• GOAL OF THE EXERCISE:
Set all of the entries down again precisely as they are written.

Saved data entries
= Beginning of Section =
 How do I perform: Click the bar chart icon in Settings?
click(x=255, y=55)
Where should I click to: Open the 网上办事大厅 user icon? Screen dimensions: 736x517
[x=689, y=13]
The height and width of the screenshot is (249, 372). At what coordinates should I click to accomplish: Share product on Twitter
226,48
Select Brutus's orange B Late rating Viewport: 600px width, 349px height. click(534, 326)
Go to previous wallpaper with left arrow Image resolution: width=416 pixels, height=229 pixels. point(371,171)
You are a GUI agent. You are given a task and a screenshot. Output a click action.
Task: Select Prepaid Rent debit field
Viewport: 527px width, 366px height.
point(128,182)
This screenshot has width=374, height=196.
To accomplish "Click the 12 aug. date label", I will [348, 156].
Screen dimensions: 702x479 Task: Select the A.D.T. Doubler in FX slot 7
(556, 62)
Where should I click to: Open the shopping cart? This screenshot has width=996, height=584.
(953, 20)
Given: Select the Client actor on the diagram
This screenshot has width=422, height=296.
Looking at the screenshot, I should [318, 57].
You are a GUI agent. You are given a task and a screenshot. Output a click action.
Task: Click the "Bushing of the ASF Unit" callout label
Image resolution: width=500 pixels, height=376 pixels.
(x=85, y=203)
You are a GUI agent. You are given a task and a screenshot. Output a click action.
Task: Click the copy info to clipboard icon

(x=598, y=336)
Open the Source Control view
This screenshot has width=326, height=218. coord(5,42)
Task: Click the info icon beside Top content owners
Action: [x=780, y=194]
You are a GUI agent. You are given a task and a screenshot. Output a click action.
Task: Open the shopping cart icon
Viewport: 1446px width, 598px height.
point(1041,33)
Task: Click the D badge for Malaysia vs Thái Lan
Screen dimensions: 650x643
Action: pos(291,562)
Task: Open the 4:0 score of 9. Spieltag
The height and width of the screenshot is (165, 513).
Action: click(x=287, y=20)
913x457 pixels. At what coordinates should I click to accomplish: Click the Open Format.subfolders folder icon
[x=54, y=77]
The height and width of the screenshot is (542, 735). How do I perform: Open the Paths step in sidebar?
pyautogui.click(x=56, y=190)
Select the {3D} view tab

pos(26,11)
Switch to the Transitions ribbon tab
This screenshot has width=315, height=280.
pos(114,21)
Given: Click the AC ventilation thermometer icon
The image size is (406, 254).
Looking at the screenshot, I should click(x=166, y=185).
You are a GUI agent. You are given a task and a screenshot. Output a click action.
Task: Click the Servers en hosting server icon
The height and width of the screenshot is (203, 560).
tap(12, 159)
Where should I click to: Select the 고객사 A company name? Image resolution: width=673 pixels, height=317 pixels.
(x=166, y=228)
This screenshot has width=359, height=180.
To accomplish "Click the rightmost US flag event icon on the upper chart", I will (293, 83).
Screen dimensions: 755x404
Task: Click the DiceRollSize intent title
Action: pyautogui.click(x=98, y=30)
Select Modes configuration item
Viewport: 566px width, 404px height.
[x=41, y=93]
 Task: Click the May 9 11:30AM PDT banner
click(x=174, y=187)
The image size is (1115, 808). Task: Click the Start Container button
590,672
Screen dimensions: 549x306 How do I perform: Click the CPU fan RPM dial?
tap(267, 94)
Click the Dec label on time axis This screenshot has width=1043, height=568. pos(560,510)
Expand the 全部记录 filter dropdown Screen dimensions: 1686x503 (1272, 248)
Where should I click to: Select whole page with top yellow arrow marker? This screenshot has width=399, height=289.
= End of Section =
• EXERCISE ANSWER:
 How do I perform: Click the bar chart icon in Settings?
click(x=255, y=55)
Where should I click to: Open the 网上办事大厅 user icon? Screen dimensions: 736x517
[x=689, y=13]
The height and width of the screenshot is (249, 372). At what coordinates should I click to accomplish: Share product on Twitter
226,48
Select Brutus's orange B Late rating Viewport: 600px width, 349px height. click(534, 326)
Go to previous wallpaper with left arrow Image resolution: width=416 pixels, height=229 pixels. point(371,171)
You are a GUI agent. You are given a task and a screenshot. Output a click action.
Task: Select Prepaid Rent debit field
Viewport: 527px width, 366px height.
point(128,182)
This screenshot has width=374, height=196.
To accomplish "Click the 12 aug. date label", I will [348, 156].
Screen dimensions: 702x479 Task: Select the A.D.T. Doubler in FX slot 7
(556, 62)
Where should I click to: Open the shopping cart? This screenshot has width=996, height=584.
(953, 20)
Given: Select the Client actor on the diagram
This screenshot has width=422, height=296.
Looking at the screenshot, I should [318, 57].
You are a GUI agent. You are given a task and a screenshot. Output a click action.
Task: Click the "Bushing of the ASF Unit" callout label
Image resolution: width=500 pixels, height=376 pixels.
(x=85, y=203)
You are a GUI agent. You are given a task and a screenshot. Output a click action.
Task: Click the copy info to clipboard icon

(x=598, y=336)
Open the Source Control view
This screenshot has width=326, height=218. coord(5,42)
Task: Click the info icon beside Top content owners
Action: [x=780, y=194]
You are a GUI agent. You are given a task and a screenshot. Output a click action.
Task: Open the shopping cart icon
Viewport: 1446px width, 598px height.
point(1041,33)
Task: Click the D badge for Malaysia vs Thái Lan
Screen dimensions: 650x643
Action: pos(291,562)
Task: Open the 4:0 score of 9. Spieltag
The height and width of the screenshot is (165, 513).
Action: click(x=287, y=20)
913x457 pixels. At what coordinates should I click to accomplish: Click the Open Format.subfolders folder icon
[x=54, y=77]
The height and width of the screenshot is (542, 735). How do I perform: Open the Paths step in sidebar?
pyautogui.click(x=56, y=190)
Select the {3D} view tab

pos(26,11)
Switch to the Transitions ribbon tab
This screenshot has width=315, height=280.
pos(114,21)
Given: Click the AC ventilation thermometer icon
The image size is (406, 254).
Looking at the screenshot, I should click(x=166, y=185).
You are a GUI agent. You are given a task and a screenshot. Output a click action.
Task: Click the Servers en hosting server icon
The height and width of the screenshot is (203, 560).
tap(12, 159)
Where should I click to: Select the 고객사 A company name? Image resolution: width=673 pixels, height=317 pixels.
(x=166, y=228)
This screenshot has width=359, height=180.
To accomplish "Click the rightmost US flag event icon on the upper chart", I will (293, 83).
Screen dimensions: 755x404
Task: Click the DiceRollSize intent title
Action: pyautogui.click(x=98, y=30)
Select Modes configuration item
Viewport: 566px width, 404px height.
[x=41, y=93]
 Task: Click the May 9 11:30AM PDT banner
click(x=174, y=187)
The image size is (1115, 808). Task: Click the Start Container button
590,672
Screen dimensions: 549x306 How do I perform: Click the CPU fan RPM dial?
tap(267, 94)
Click the Dec label on time axis This screenshot has width=1043, height=568. pos(560,510)
Expand the 全部记录 filter dropdown Screen dimensions: 1686x503 (1272, 248)
Where should I click to: Select whole page with top yellow arrow marker? This screenshot has width=399, height=289.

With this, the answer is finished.